Traditional RAG uses “one-time retrieval”—it directly finds the most similar text chunks in a vector database. These algorithms, by contrast, use “exploratory retrieval”: starting from an anchor chunk, they navigate the knowledge graph’s connections to uncover deep, multi-hop information. This allows them to capture semantic relationships that traditional RAG misses.

How Do I Choose the Right Algorithm for My Needs?

Choose basic_retrieval if you want simplicity and efficiency.
Choose query_traversal if you need a balance of precision and exploration.
Choose llm_guided_traversal if comprehensive information coverage is critical (and you can accept higher costs).
Choose triangulation_fulldim if you prioritize maximum precision.

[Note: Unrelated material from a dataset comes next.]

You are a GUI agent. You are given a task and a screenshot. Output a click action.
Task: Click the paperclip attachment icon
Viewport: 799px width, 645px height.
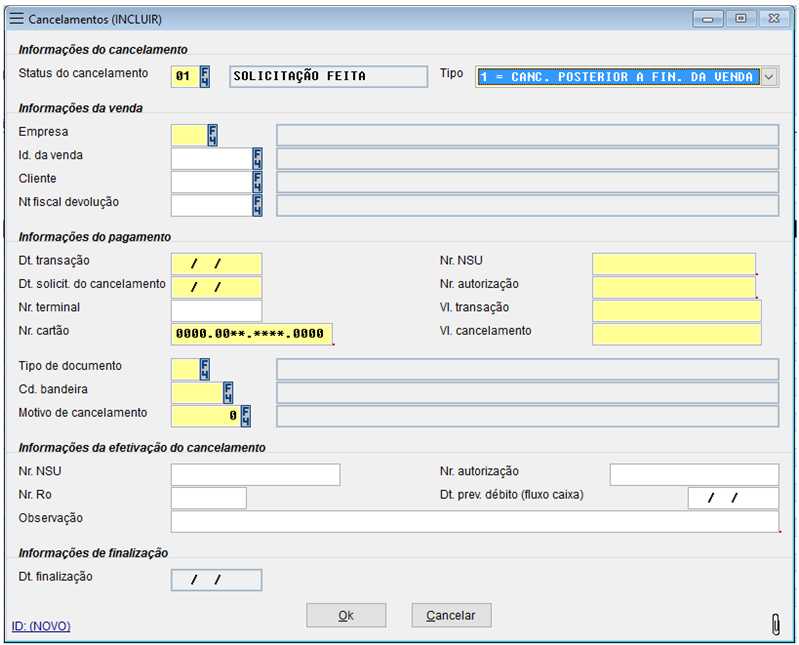[x=775, y=624]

Does the Size of the Knowledge Graph Affect Algorithm Performance?

Yes. The tests used a small knowledge graph with 10 documents. For larger graphs (with hundreds or thousands of documents):

kg_traversal may be more likely to stray from the query.
query_traversal may maintain more stability due to its focus on the query.
Additional optimizations (e.g., limiting hop count) may be needed to ensure efficiency.

Which Industries Can Benefit from These Algorithms?

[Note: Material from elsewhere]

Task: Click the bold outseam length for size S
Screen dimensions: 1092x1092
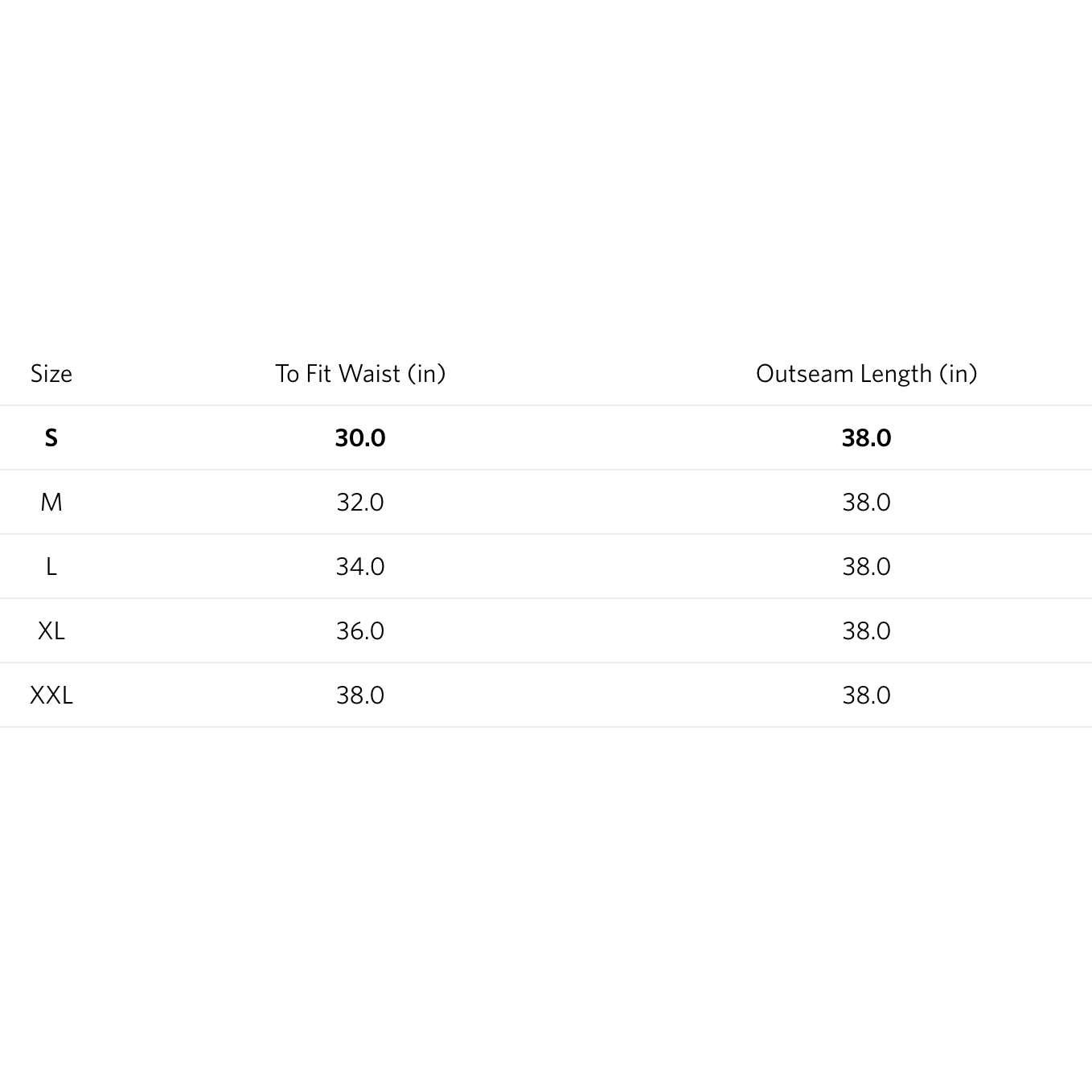Action: 866,438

These algorithms are particularly useful in fields that require deep semantic understanding:

Academic Research: They can quickly connect related concepts across multiple papers.
Intelligent Q&A Systems: They enable more accurate and comprehensive responses to user questions.
Information Analysis: They help extract key connections from diverse document sources.

Do These Algorithms Require Powerful Computing Resources?

It depends on the algorithm:

Basic algorithms like query_traversal and triangulation_average work well on standard computers.
triangulation_fulldim requires more CPU power due to high-dimensional vector calculations.
llm_guided_traversal speed depends on the LLM—running a local model (e.g., Llama 3.1:8b via Ollama) is a cost-effective option.

Conclusion: The Value and Future of Knowledge Graph Traversal Algorithms

These novel knowledge graph traversal algorithms offer a more flexible and intelligent approach to information retrieval for semantic RAG systems. By navigating the knowledge graph’s connections, they overcome the limitations of traditional RAG and capture deep semantic relationships—providing LLMs with more accurate and comprehensive context.

Among the seven algorithms, query_traversal stands out as the most versatile, while llm_guided_traversal and the triangulation algorithms excel in specific areas (recall and precision, respectively). As AI continues to evolve, these algorithms can be further optimized:

Adding “path prediction” to plan multi-step traversal in advance.
Adapting to larger knowledge graphs with millions of documents.
Fine-tuning for domain-specific needs (e.g., healthcare, finance).

If you are building a RAG system or working with knowledge graphs, these algorithms provide a powerful way to enhance performance. By balancing precision, coverage, and efficiency, they help AI systems think more like humans—focusing not just on surface-level similarity, but on the deep connections that make information meaningful.